Gadis Cilik

Tegal Mulyorejo Baru, atau biasa yang dikenal dengan TMB. Di sinilah aku tinggal selama kurang lebih 2,5 tahun. Dalam perantauan untuk menuntut ilmu. Sebuah kampung kecil yang cukup panjang, dengan menjajarkan rumah dengan nomer 1 sampai hampir 200 (jumlah pastinya aku lupa).

Langsung saja kita tembak salah sudut kampung kecil ini. Di sekitar rumah nomer 49 - 81. Inilah jalan yang tiap hari aku lalui untuk pulang pergi ke kampus. Melewati Panti Asuhan yang sedang dalam pembangunan. Toko-toko kecil. Dan Masjid Ahmad Yani yang juga sedang dalam pembangunan.
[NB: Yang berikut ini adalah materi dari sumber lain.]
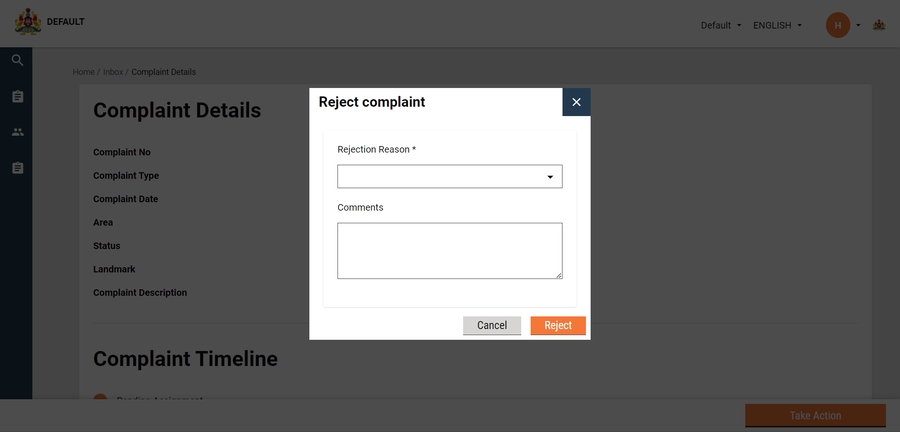Click the clipboard icon above the people icon
Image resolution: width=900 pixels, height=432 pixels.
[17, 97]
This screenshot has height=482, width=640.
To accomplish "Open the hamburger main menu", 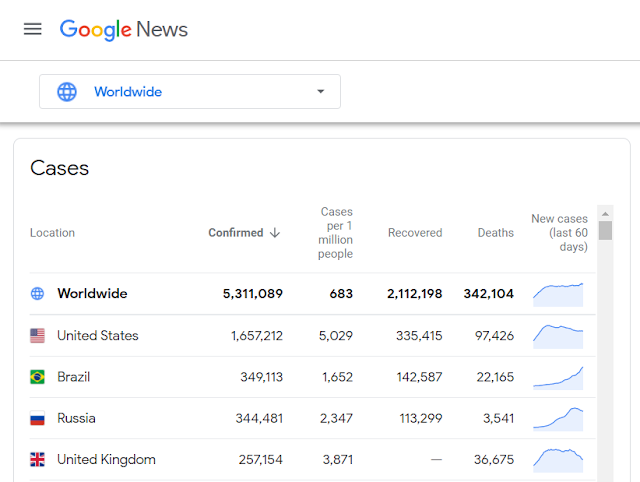I will (33, 29).
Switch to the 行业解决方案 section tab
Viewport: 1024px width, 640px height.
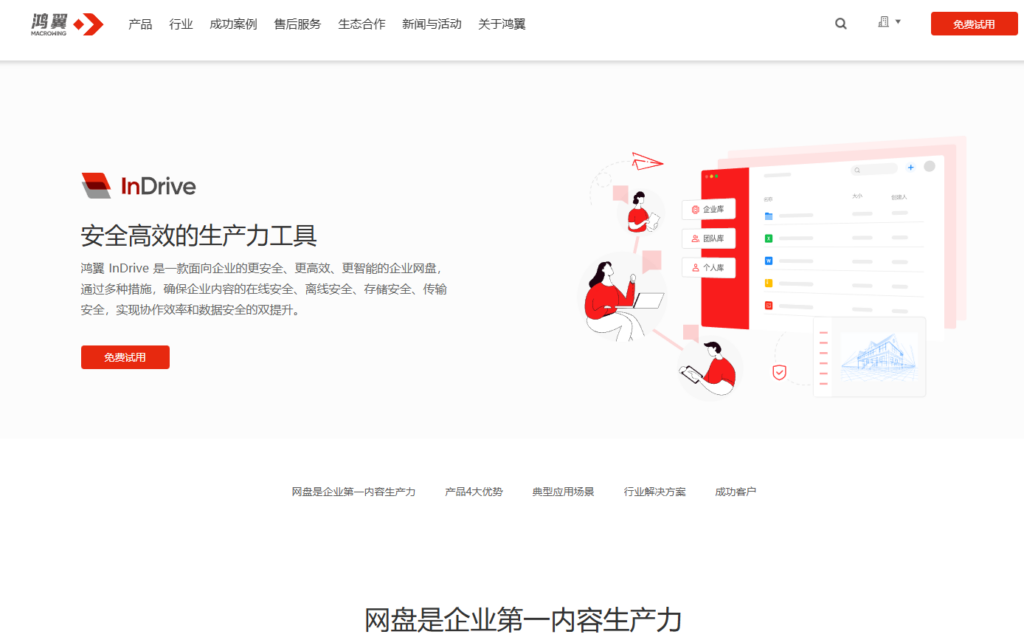tap(652, 491)
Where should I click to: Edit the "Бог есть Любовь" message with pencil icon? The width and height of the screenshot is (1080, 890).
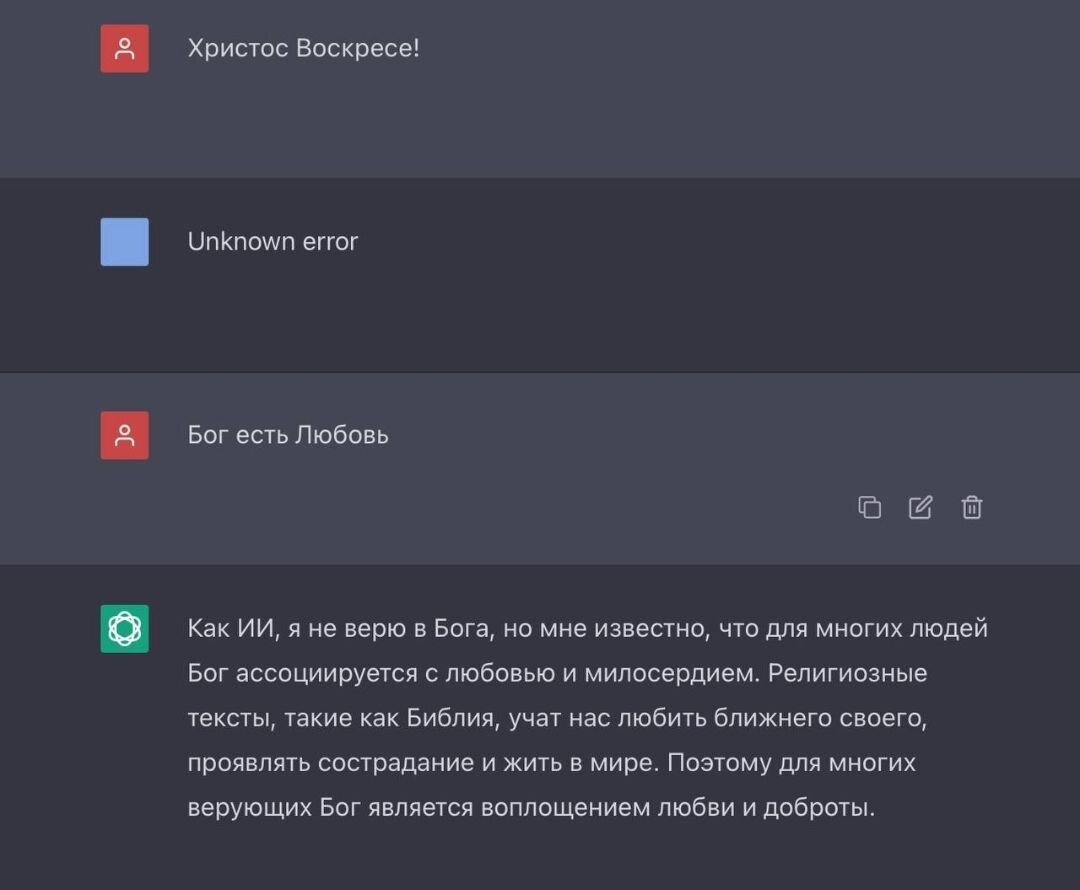(x=920, y=508)
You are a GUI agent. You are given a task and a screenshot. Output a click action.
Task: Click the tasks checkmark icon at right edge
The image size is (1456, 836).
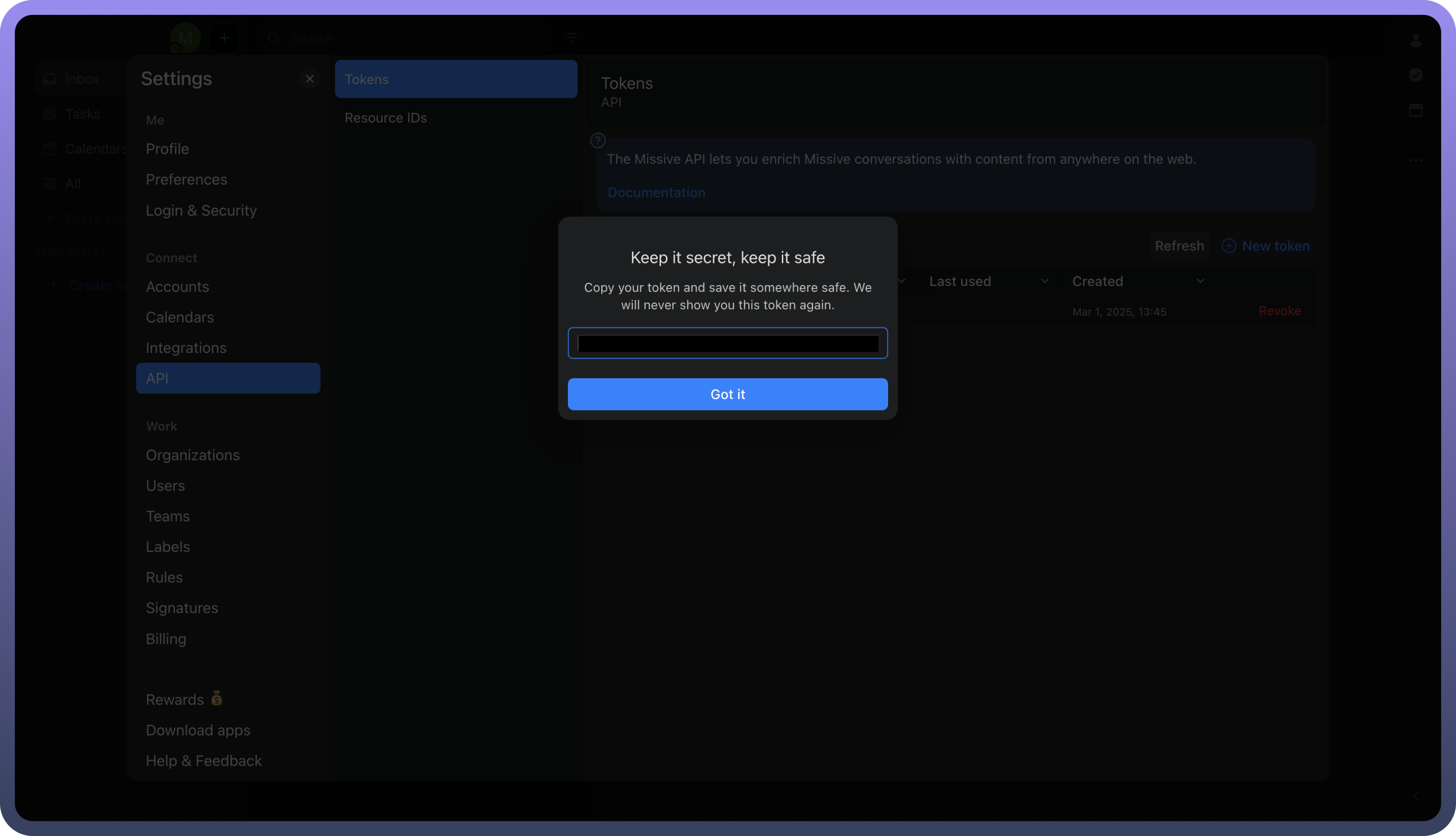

Bila melewati jalan ini, kalian tidak akan asing dengan anak-anak kecil yang bermain-main di sana. Mulai dari sepak bola, layang-layang, kelereng, bersepeda, dan masih banyak lagi. Setiap aku melewati mereka, kebanyakan dari mereka tidak peduli siapa yang lewat. Sama seperti ketidakpedulian mereka dengan bagaimana lusuhnya mereka yang bau matahari itu. Aku mungkin juga akan begitu bila jadi mereka. Tidak semua. Ya. Tidak semua. Satu dua ada yang mengganggu. Dan ada yang selalu menyapa dengan riang.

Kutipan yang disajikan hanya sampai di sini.